Daí que um hospital de Dusseldorf, na Alemanha, decidiu criar um ponto de ônibus falso em frente ao prédio do hospital. A única diferença para um ponto normal é que nenhum ônibus passa ali.

À primeira vista, a ideia não foi bem aceita pelo staff do hospital. Mas isso somente até o primeiro paciente que estava em pânico ser levado por uma enfermeira até o tal ponto de ônibus. Segundo a enfermeira, enquanto “esperavam” o ônibus que supostamente o levaria para casa, a urgência do paciente em sair dali foi cessando, eles dois foram conversando calmamente e em poucos minutos o paciente aceitou voltar para dentro do hospital.

Homem no ponto de ônibus

Além de algumas enfermeiras levarem pacientes até o ponto para poder tranquilizá-los, algumas vezes os pacientes que fogem escondidos do hospital são vistos pelo staff sozinhos, sentados no ponto de ônibus, esperando. O próprio fato de esperarem pelo ônibus sentados – em um ambiente menos claustrofóbico do que o interior do hospital – acaba acalmando um pouco os pacientes. E, naturalmente, em poucos minutos eles esquecem o pânico e voltam a enxergar a realidade.

É o tempo da enfermeira ir até o ponto e conversar com o paciente.

Segundo um dos médicos, “o esquecimento é o problema e também a solução”.

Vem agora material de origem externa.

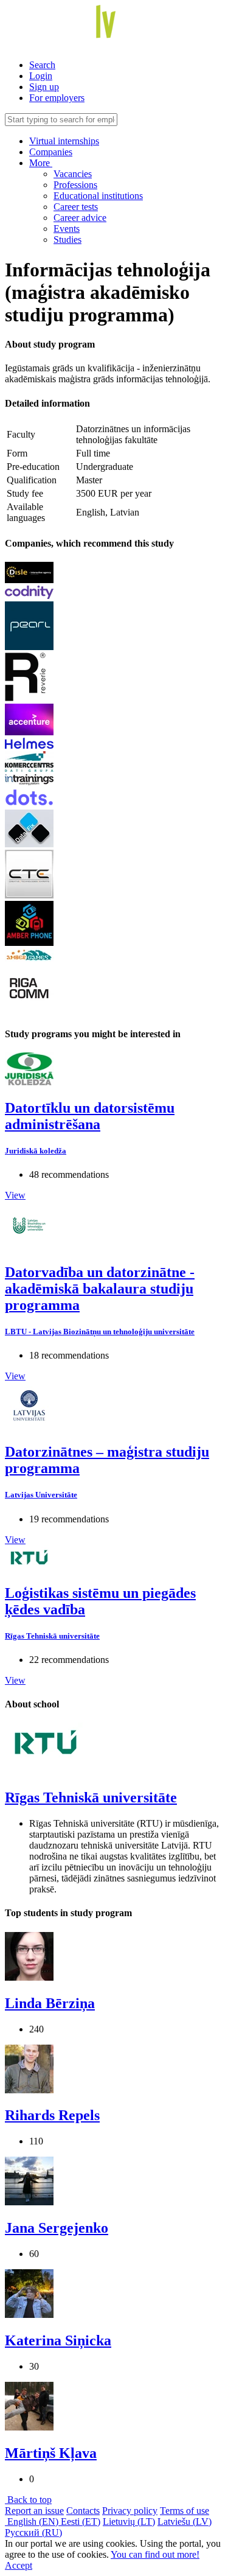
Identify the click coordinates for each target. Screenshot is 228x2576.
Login (40, 76)
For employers (57, 98)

Algumas pessoas foram contra a criação do falso ponto de ônibus por acreditarem que mentir para o paciente não fosse uma boa ideia. O problema é que as outras formas de evitar que esses pacientes fujam do hospital durante um surto são: trancar a pessoa em um quarto fechado ou drogá-la com tranquilizantes. Nenhuma dessas opções seria tão simples e tão respeitosa quanto a solução criada pelo hospital.

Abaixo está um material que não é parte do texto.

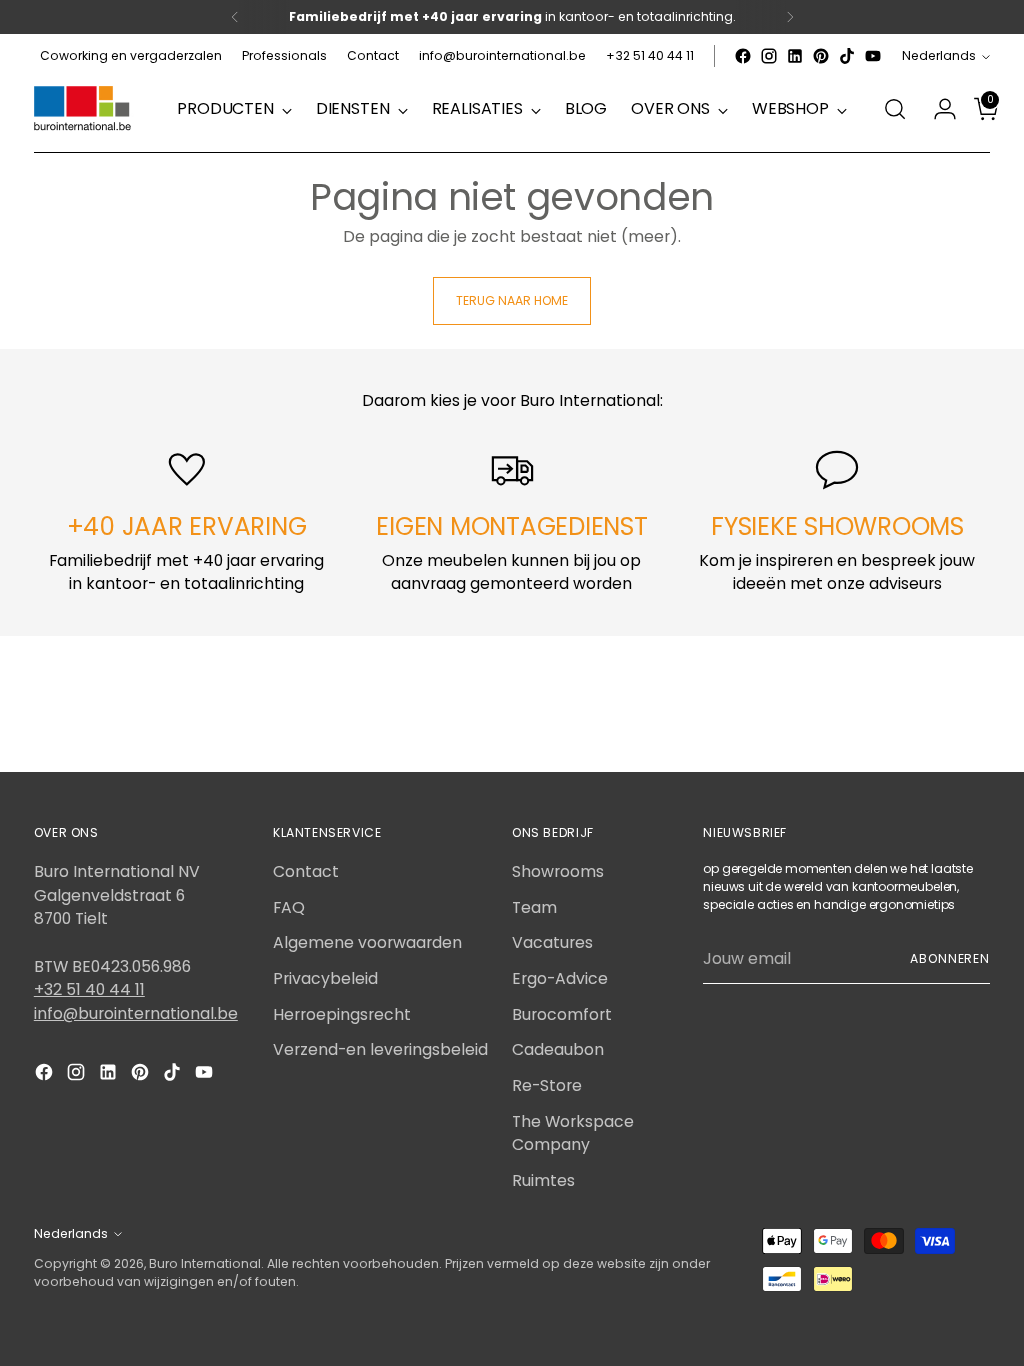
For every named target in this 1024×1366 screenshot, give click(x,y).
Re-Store (547, 1085)
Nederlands (939, 55)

Foi só o número de pacientes perdidos começar a diminuir, que a solução acabou se provando eficaz.

Como bem observou Mel Edwards em seu blog, esse exemplo do hospital é um excelente case de Design que mostra como é possível usar a criatividade para o bem.

Os criadores do ponto de ônibus, além de terem se preocupado com as necessidades e sentimentos dos pacientes, médicos e familiares quando um surto desses acontece, ainda se preocuparam em permitir que o paciente agisse sob sua própria vontade. Ao invés de forçarem o paciente a fazer algo, preferiram posicionar as peças do tabuleiro de forma que ele tomasse as decisões desejadas pelos médicos – sem precisar passar por nenhuma violência física ou psicológica.

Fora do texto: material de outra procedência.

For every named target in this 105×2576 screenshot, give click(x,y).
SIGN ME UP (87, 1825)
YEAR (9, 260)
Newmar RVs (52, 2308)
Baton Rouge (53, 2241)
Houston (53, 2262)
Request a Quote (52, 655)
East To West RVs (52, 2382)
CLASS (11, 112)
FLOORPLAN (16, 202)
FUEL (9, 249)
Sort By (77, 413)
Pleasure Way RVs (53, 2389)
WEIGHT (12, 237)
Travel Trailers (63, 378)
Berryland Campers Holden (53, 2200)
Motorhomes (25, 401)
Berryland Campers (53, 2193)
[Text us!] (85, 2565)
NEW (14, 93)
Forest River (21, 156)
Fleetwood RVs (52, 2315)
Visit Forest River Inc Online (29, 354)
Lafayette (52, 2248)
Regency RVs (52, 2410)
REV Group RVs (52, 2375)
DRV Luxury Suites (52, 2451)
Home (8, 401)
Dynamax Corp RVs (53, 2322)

Claro que existem muitos poréns em um assunto tão delicado quanto esse.

Mas para mim, isso é incrível.

Comments

  1. Claudineia Burtet says:

    Quando possivel, uma grande ideia!

  2. Genial e de uma sensibilidade impar.

  3. Julio says:

    Se for o caso de estarem mentindo para o paciente, então o que é o placebo?

  4. Ccamposneto says:

    Maravilhoso

  5. Laura Jane says:

    Acho que embarcar na “fantasia” de quem tem Alzheimer é extremamente necessário. Não concordo com mentir mas ‘viajar’ junto daqueles que amamos e que no momento precisam de qualquer tipo de ajuda, é super válido.

  6. ursula says:

    a questão aqui não é mentir, e sim entrar na história do paciente. achei ótimo!

  7. Danilo Bueno says:

    Genial. Que bom q isso foi feito em um país que valoriza as novas ideias e que vê a inovação como uma forma de melhorar o mundo, não como um desafio ao conhecimento e poder estabelecido de alguns.

  8. Candido says:

    Ok, boa idéia. Mas, o que fazer com o “ambiente claustrofóbico” dos hospitais??? Bom lembrar: hospital também adoece as pessoas…

  9. Sandramangolin says:

    maravilhoso, idéia genial, adorei o post

  10. Wagner Brenner says:

    Sensacional. Viva os médicos que assobiam durante a consulta, principalmente os da emergência. Lembrar que dentro de um corpo estrupiado tem um cérebro em pânico é humanizar e acelerar a solução. Nota 10 para iniciativa e pelo achado Fabricio.

  11. Fabiane Secches says:

    Ideia ousada, simples e genial, Fabrício. Tb gostei mto do post.